┌─ Kutipan untuk dibaca

Hal ini membuka pintu bagi argumen dari prinsip kemanusiaan.

“Itulah mengapa masuk akal, secara ilmiah, untuk tidak mengizinkan seorang provokator dan penyebar kebencian seperti Milo Yiannopoulos berbicara di sekolah Anda,” tulisnya.

“Ia adalah bagian dari sesuatu yang berbahaya, sebuah kampanye pelecehan. Tidak ada yang bisa diperoleh dari berdebat dengannya, karena perdebatan bukanlah yang ia tawarkan.”

Barrett mungkin benar saat menggambarkan Yiannopoulos sebagai provokator dan penyebar kebencian yang kejam. Terlebih lagi, tidak diragukan lagi bahwa menghabiskan banyak waktu di lingkungan yang beracun misalnya, tempat kerja yang sangat seksis dapat menimbulkan stres kronis dan, akibatnya, berdampak negatif pada kesehatan.

└─
┌─ Entri yang ditampilkan

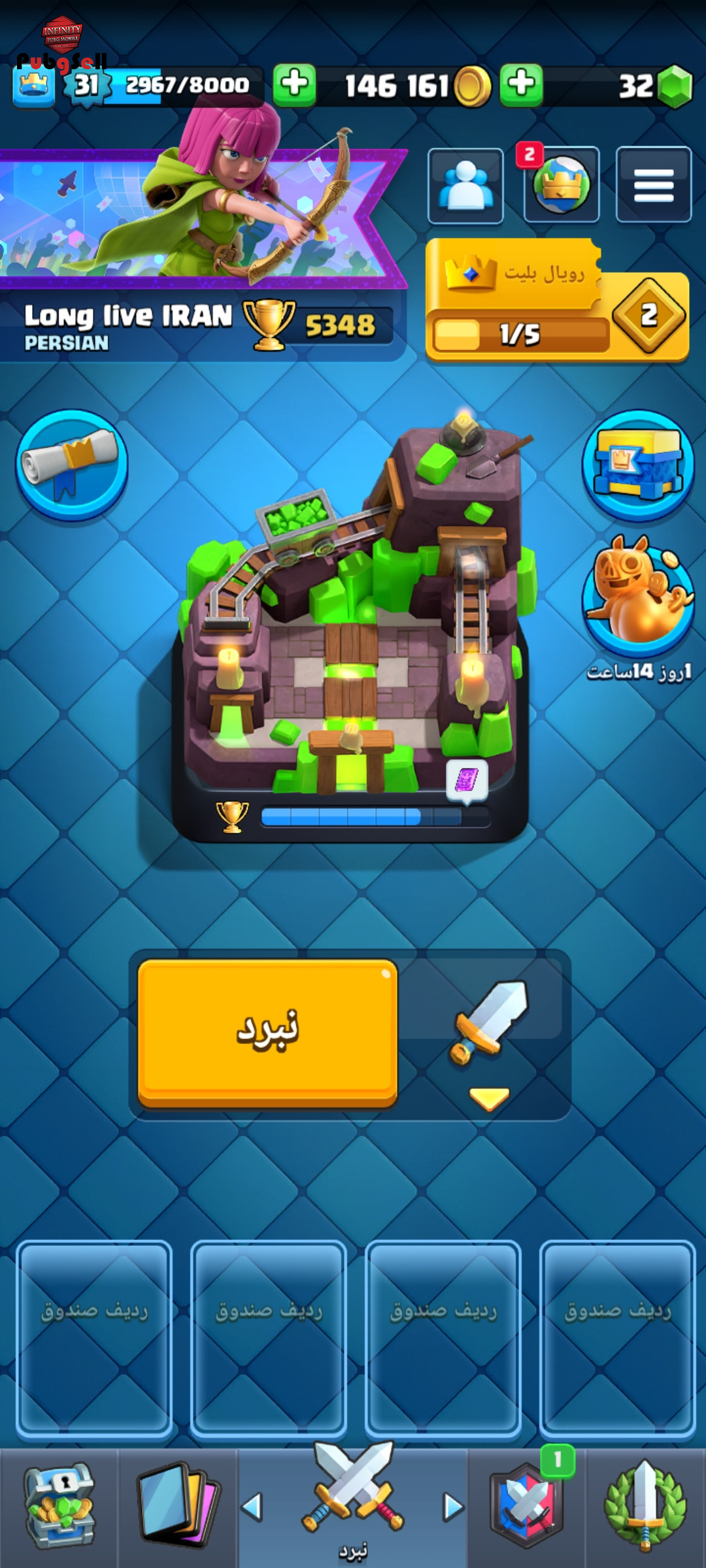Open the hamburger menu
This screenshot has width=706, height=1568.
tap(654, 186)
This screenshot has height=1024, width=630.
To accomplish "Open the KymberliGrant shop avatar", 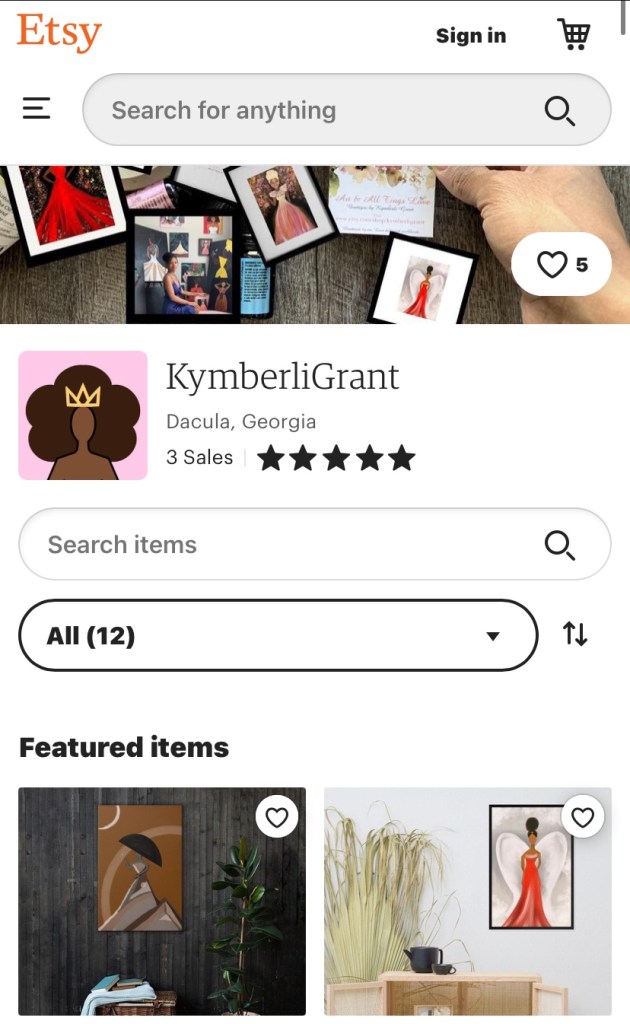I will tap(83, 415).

└─
┌─ Entri yang ditampilkan

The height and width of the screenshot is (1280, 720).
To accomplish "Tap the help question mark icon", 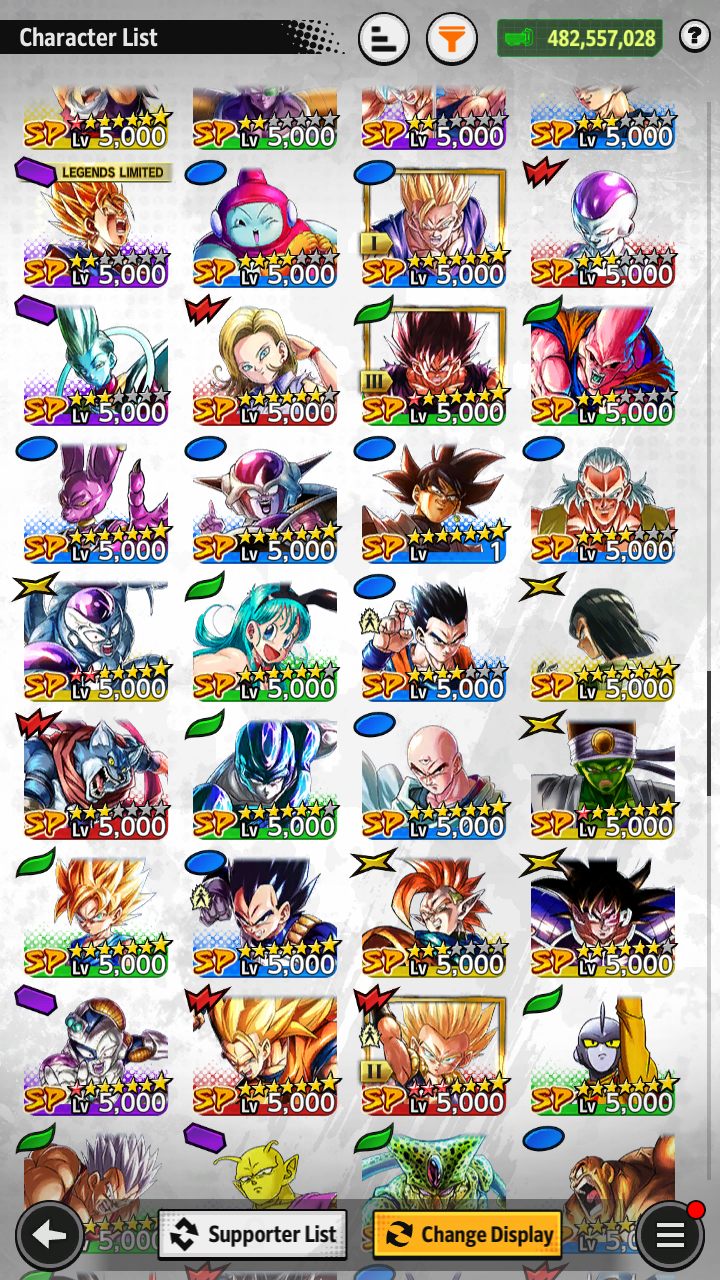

└─

:: Tugas wajib 1 ::
Dalam kutipan tentang Milo Yiannopoulos, mengapa tidak ada yang bisa diperoleh dari berdebat dengannya?
:: Tugas wajib 2 ::
Sunting entri mulai dari baris yang memuat "The height and" dan berakhir di baris yang memuat "the help question" dengan mengganti "help" menjadi "support" tanpa mengubah bagian lain. Jangan sertakan gambarnya dalam jawaban.

:: Jawaban benar 1 ::
Karena perdebatan bukanlah yang ia tawarkan.

:: Jawaban benar 2 ::
The height and width of the screenshot is (1280, 720).
To accomplish "Tap the support question mark icon", 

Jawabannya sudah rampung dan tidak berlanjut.